I haven't made 259 posts. Don't bother arguing if you can't be bothered to read. I don't use it: I don't think it has an effect other than placebo. I've said it repeatedly. Stupid to imagine you could read when you obviously can't write.

MillyR · 31/03/2011 23:31

GB, I am asking for a link because you are refusing to explain how the removal of conventional medicine will prevent self harm (from your earlier link). I fail to see how denying people access to conventional medicine and replacing it with homeopathy prevents self harm. It is well known that people who are denied access to conventional medicine self harm by ingesting household cleaning products instead. That is why therapists work towards harm reduction through replacing ingestion with other forms of temporary harm. Homeopathic treatments are ingested, and so do not break the addiction to ingestion of substances.

scottishmummy · 31/03/2011 23:31

Summation:in a nutshell homoeopathy does sweet fa except fleece the gullible and needy

ZacknJakesMuma · 31/03/2011 23:32

Yes because everything the NHS spends it's money on is worth having. Tamiflu anyone?

RedbinD · 31/03/2011 23:33

Scottishmummy - spot on but additionally it makes the charlatans a few bob.

scottishmummy · 31/03/2011 23:33

oh dear god GBerry there were @259+ other posts inc yours.no i dont commit every word of yours to memory. so feel free to call me on fact that of the 259+ posts somewhere in there is you,and a detail i allegedly cant recall

MillyR · 31/03/2011 23:34

ZJM, I am not dismissing complexity - we cannot remove it. That is why we put democratic systems in place and work towards making those systems as ethical as possible. It is simply impossible to live in a post-industrial society without relying on and working with democratic systems of knowledge and decision making.

Gooseberrybushes · 31/03/2011 23:34

"The point, delightful Gooseberrybushes, is that medicine is a balance between risk and benefit. Homeopathy has no risk and no benefit."

what utter rot

There is a benefit: and the examination needs to be on the level of honesty, the need for belief and the impact on placebo.

The risks and benefits of conventional medicine are rarely understood by the patient: and quite often not by the producer, or risks are denied by same.

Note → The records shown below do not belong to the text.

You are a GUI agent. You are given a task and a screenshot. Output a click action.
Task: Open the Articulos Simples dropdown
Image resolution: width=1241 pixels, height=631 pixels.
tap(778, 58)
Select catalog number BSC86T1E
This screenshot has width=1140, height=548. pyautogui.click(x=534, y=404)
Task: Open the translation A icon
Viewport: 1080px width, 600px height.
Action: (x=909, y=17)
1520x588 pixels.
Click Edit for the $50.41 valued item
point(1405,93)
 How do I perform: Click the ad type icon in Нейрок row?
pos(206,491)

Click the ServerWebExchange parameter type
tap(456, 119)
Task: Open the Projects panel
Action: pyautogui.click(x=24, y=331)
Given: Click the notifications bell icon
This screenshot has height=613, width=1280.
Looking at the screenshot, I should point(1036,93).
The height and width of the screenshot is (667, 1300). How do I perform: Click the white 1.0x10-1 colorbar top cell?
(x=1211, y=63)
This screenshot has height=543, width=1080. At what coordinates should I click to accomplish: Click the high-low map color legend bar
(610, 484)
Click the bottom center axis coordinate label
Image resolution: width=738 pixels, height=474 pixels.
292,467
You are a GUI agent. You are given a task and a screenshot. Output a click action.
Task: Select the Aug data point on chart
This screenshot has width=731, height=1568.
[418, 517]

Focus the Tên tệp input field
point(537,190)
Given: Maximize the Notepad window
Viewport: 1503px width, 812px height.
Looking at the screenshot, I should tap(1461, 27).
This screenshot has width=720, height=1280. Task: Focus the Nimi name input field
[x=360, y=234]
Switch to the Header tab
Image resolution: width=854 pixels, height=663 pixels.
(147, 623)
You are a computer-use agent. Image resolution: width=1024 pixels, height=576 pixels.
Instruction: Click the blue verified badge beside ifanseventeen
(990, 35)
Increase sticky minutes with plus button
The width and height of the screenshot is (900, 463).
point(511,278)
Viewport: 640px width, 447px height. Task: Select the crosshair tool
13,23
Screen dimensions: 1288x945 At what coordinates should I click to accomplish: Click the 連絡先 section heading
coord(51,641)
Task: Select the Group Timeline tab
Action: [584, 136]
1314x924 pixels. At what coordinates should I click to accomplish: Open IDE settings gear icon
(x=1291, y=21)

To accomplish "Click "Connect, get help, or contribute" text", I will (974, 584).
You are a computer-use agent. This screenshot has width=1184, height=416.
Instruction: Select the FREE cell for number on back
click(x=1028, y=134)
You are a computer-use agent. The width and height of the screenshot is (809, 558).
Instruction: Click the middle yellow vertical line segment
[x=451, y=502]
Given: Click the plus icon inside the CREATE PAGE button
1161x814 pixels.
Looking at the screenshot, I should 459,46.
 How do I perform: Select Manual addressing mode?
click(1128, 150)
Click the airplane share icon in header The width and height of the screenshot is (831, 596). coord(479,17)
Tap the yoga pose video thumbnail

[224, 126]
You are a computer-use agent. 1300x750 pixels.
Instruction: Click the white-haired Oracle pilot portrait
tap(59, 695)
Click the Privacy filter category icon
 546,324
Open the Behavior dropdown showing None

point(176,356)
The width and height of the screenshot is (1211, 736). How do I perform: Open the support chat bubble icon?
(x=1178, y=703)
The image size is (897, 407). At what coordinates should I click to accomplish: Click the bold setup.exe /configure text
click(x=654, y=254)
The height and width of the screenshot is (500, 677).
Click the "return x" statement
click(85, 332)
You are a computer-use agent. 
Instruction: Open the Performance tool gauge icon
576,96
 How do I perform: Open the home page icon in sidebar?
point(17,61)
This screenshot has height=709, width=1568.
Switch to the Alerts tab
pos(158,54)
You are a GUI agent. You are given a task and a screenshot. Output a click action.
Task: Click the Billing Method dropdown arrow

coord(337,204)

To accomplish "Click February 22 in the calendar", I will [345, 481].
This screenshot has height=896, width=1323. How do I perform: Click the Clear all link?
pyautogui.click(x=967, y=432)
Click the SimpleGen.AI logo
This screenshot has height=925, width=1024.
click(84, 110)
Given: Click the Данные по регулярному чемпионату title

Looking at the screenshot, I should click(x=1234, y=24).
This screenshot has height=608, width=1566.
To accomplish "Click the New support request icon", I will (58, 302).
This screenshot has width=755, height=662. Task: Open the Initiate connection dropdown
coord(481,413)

There's gold in them thar pills: a lot more than in homeopathy.

Gooseberrybushes · 31/03/2011 23:35

Yes I know there were 259 posts Hmm and yet you are arguing with me. So why not read? Why bother if you don't know what you're arguing with? It's just, straw men gone mad. Just making up stuff.

MillyR · 31/03/2011 23:35

Birds, I agree with your last post. All medicine starts out as alternative medicine, and much of conventional medicine is natural.